Une période difficile pas que dans le domaine professionnel, mais aussi personnel, qui a conduit à une longue période de doutes.
Ayant fuit vers la Russie, il s’est entraîné seul dans des conditions qui prouvent encore une fois son engagement et sa volonté de relever tous les défis qui lui faisaient face.
Finalement son agent l’a mis en contact avec le Rubin Kazan, mais avec le Shakhtar qui refusait de libérer le joueur de son contrat, il ne put jouer avec les russes.
Ce fut une querelle qui l’a empêché de jouer pendant 18 mois avant que le milieu polyvalent ne rejoigne un autre club russe, le FC Ufa, et que sa carrière professionnelle commence enfin.

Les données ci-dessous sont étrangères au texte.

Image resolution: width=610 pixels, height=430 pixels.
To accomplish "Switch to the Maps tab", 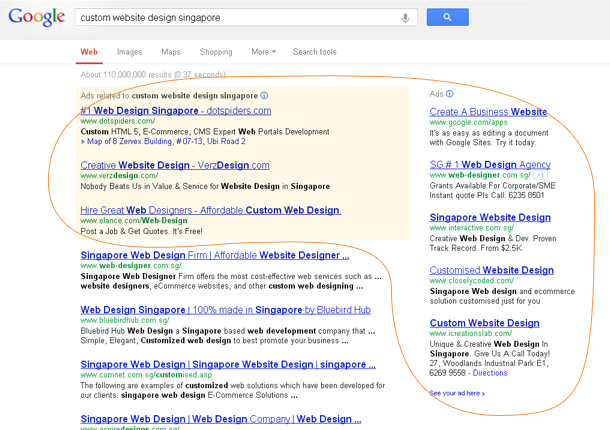I will coord(171,52).
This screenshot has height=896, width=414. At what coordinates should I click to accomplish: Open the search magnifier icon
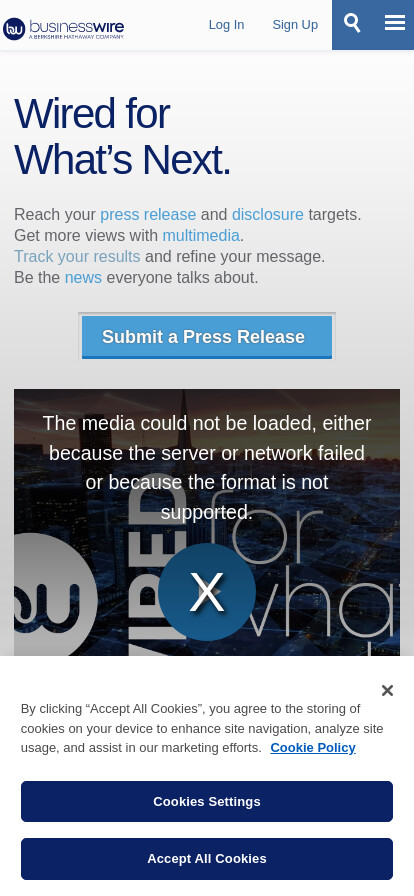352,23
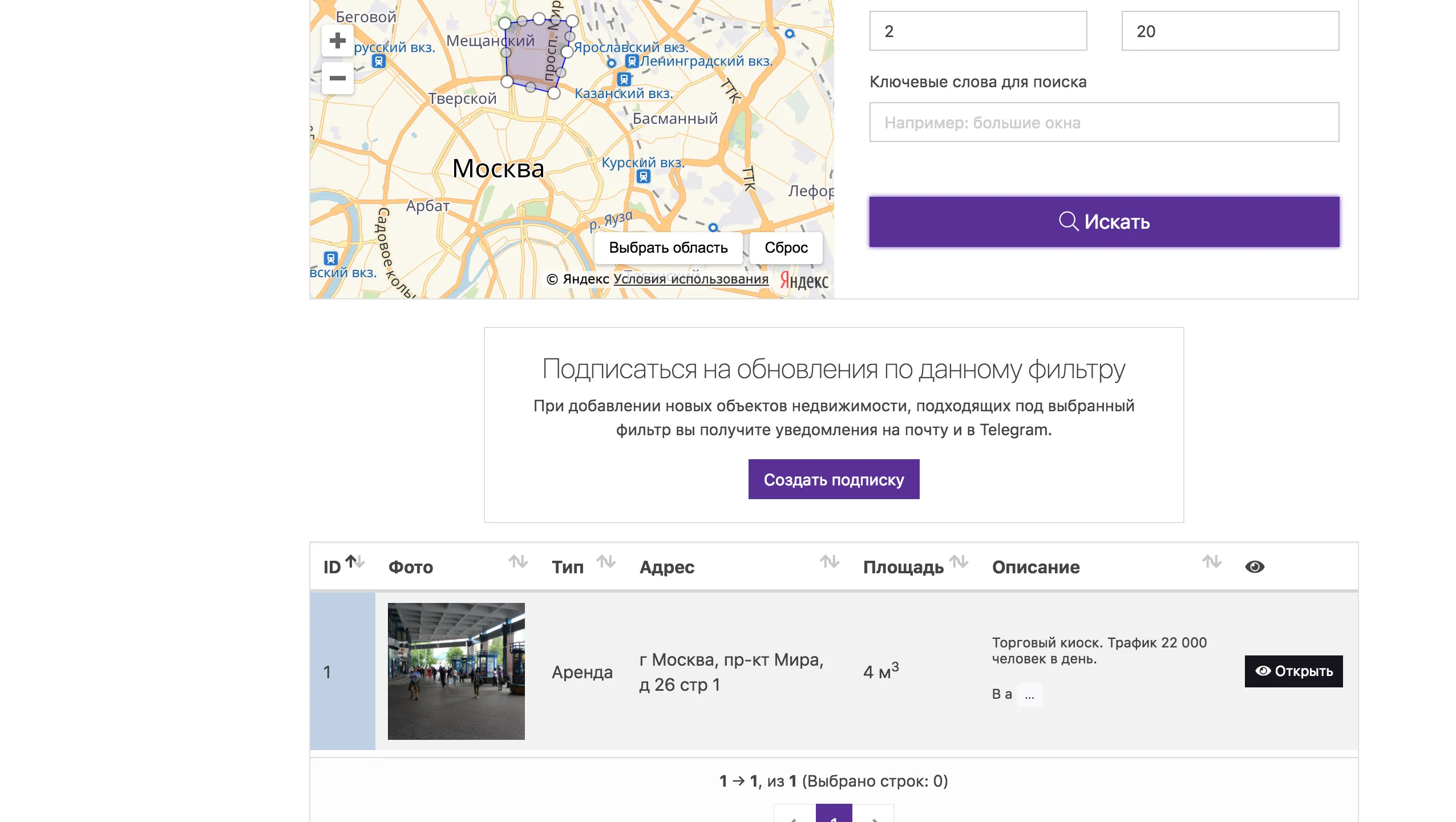Expand the truncated description ellipsis
This screenshot has width=1456, height=822.
tap(1029, 695)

Il est apparu 33 fois en 2 saisons, montrant son talent au milieu, mais aussi en tant que défenseur gauche à plusieurs reprises, ce qui est pour lui la raison de la décision de Pep [Guardiola] de le placer dans ce rôle.
C’était à Ufa que sa carrière internationale a débuté également. Ayant représenté l’Ukraine en 2013 à l’Euro U17 et en 2015 dans les compétitions U19, il a rejoint l’équipe A contre l’Espagne en Octobre 2015.
6 mois plus tard il marque son premier but lors d’une victoire 4-3 face à la Roumanie, devenant ainsi le plus jeune buteur ukrainien à 19 ans et 165 jours, battant le record de son héros : Andriy Shevchenko.
En Juillet 2016, il rejoint City.
Il a été signé le lendemain de la présentation de Guardiola, mais a été envoyé en prêt au PSV Eindhoven un mois plus tard pour gagner en expérience.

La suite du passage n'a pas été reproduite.